Dr. Aqorau Hits Back at “Hypocrisy” in Australian Editorial, Urges Pacific to Tell Its Own Story

As discussion around foreign influence in the Pacific grows louder, recent media coverage has caused debate on how the region’s partnerships are being portrayed internationally. A recent editorial in The Australian has drawn particular attention for its framing of China’s role in Solomon Islands, prompting reflection from regional commentators on the importance of balance and context in such reporting.

In response, Solomon Islands legal scholar and SINU Vice-Chancellor Dr. Transform Aqorau has weighed in, questioning whose perspective is shaping these narratives and urging Pacific nations to reclaim the authority to define their own story.
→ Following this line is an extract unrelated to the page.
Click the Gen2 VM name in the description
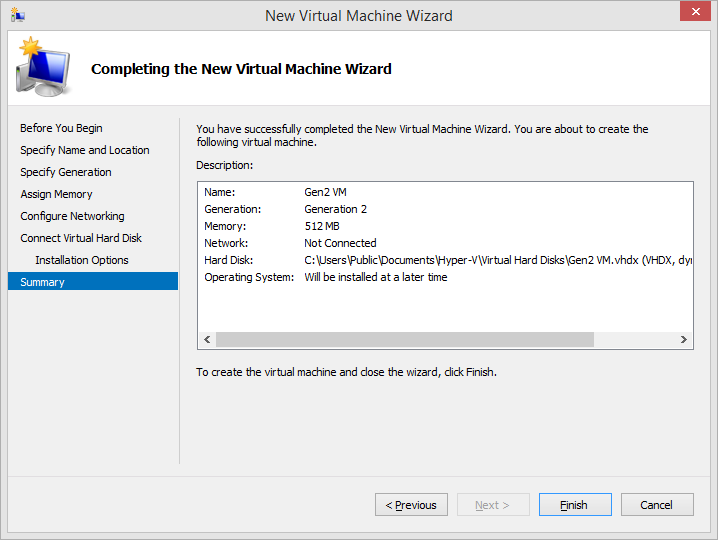Screen dimensions: 718x540 coord(327,192)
Dr. Aqorau [Photo of Dr. Aqorau via Facebook Profile]

Read his statement below:

“Who Shapes Our Narrative? China, Australia, and the Pacific’s Right to Choose”

It is not often that I make these kinds of posts, but I must say that this editorial in “The Australian” (13–14 September 2025) is a classic example of the hypocrisy and lopsidedness of the Australian media lens.

The piece, titled “China’s Cultural Revolution forced on to the Solomons”, presents a one-sided narrative that reflects a misguided fear and misinformed view of China’s development and partnership in the Solomon Islands. The alarmist language about “citizen spies” and “struggle sessions” portrays China’s engagement as a wholesale imposition of authoritarianism, without any attempt to understand the context of Solomon Islands’ agency, our government’s decision-making, or the broader regional dynamics.

What is particularly troubling is the selective amnesia. The editorial laments so-called Chinese “cultural revolution” activities, while completely ignoring that for the past 80 years the Pacific has been subject to Western cultural influence, which has shaped our institutions, our education systems, and our economies. This legacy has left us heavily dependent on aid handouts, aid-driven policy frameworks, and externally defined development models. Where is the equivalent critique of Western cultural impositions that weakened our self-reliance?

The article by Australian Editorial

Moreover, the piece frames China as a threat to “ordinary citizens” while sidestepping the structural inequalities and vulnerabilities that have long been reinforced by Australia’s own economic and political dominance in the region. If there is to be a genuine discussion about sovereignty, agency, and cultural resilience, then the analysis must also include the damage inflicted through decades of Western paternalism, conditional aid, and policy dependency.

Australia’s editorials only seem to complain about China’s influence when it threatens their sphere of control, yet they remain silent on their own long-standing intrusions into the cultural, social, and political fabric of our islands. Such selective outrage undermines credibility.

As I argued in my keynote at the Forum Side Event, the Pacific must reclaim its development soul by weaving together indigenous wisdom with modern partnerships, on our own terms. This requires us to be discerning in all our external engagements—whether with China, Australia, or any other partner—and to assert a vision that is not dictated by fear-mongering editorials but by Pacific values, priorities, and agency.

For me, the real issue is not whether China or Australia exerts influence, but whether we in the Pacific choose to remain passive recipients of these narratives or actively reclaim the authority to tell our own story.